===== Data =====

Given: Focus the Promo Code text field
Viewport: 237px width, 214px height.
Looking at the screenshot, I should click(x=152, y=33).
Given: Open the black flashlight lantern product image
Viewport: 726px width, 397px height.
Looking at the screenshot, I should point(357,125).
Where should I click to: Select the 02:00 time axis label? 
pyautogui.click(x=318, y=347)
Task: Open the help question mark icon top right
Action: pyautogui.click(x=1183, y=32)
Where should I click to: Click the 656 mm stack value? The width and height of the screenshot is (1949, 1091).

=====
===== Data =====

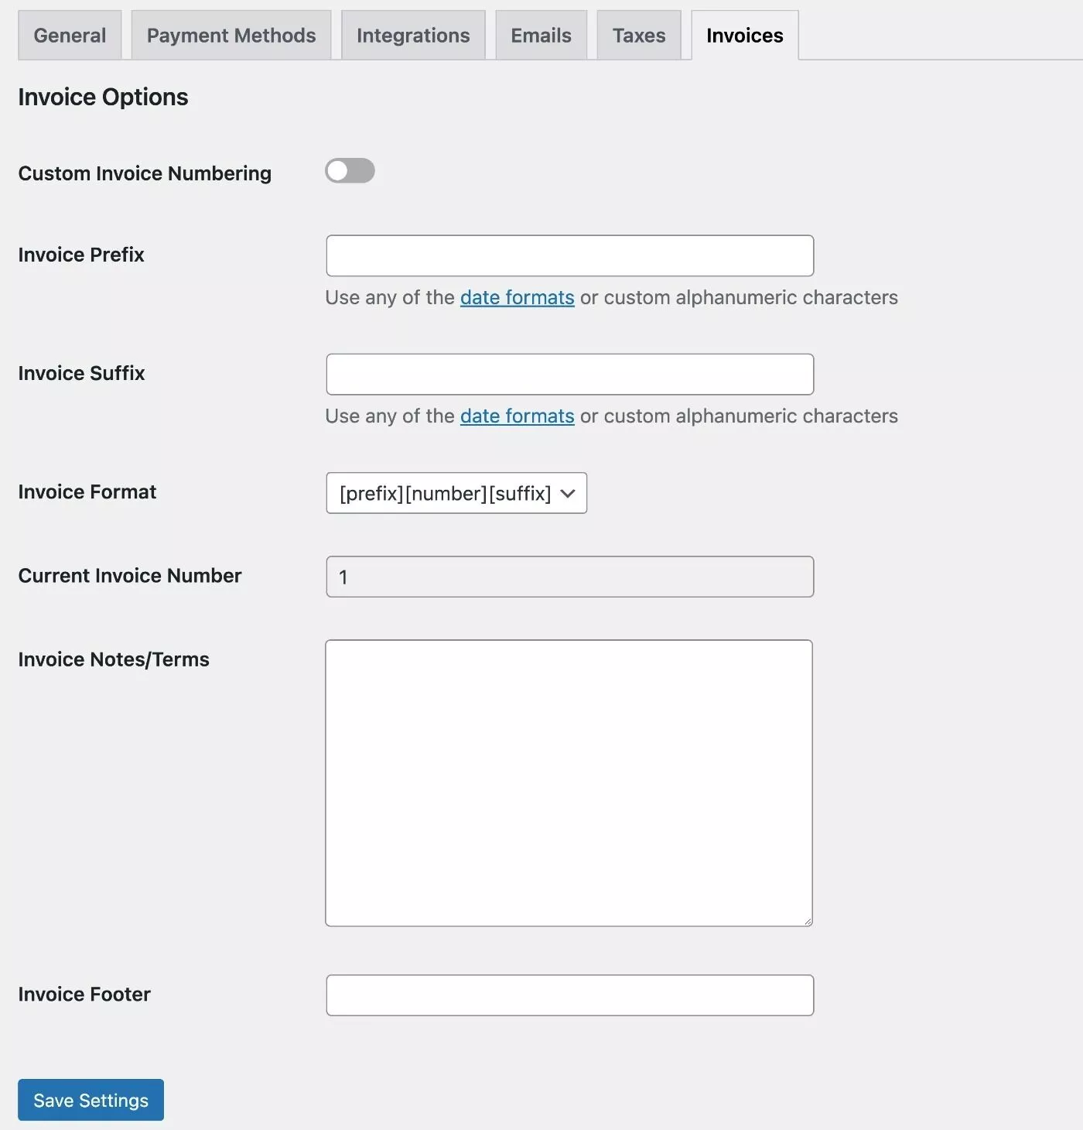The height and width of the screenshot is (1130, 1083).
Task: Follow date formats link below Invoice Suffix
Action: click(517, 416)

=====

* **Description of the task**
Tally the lines in the records that hold the word "Given", and state only the resulting number.

* **Expected answer**
2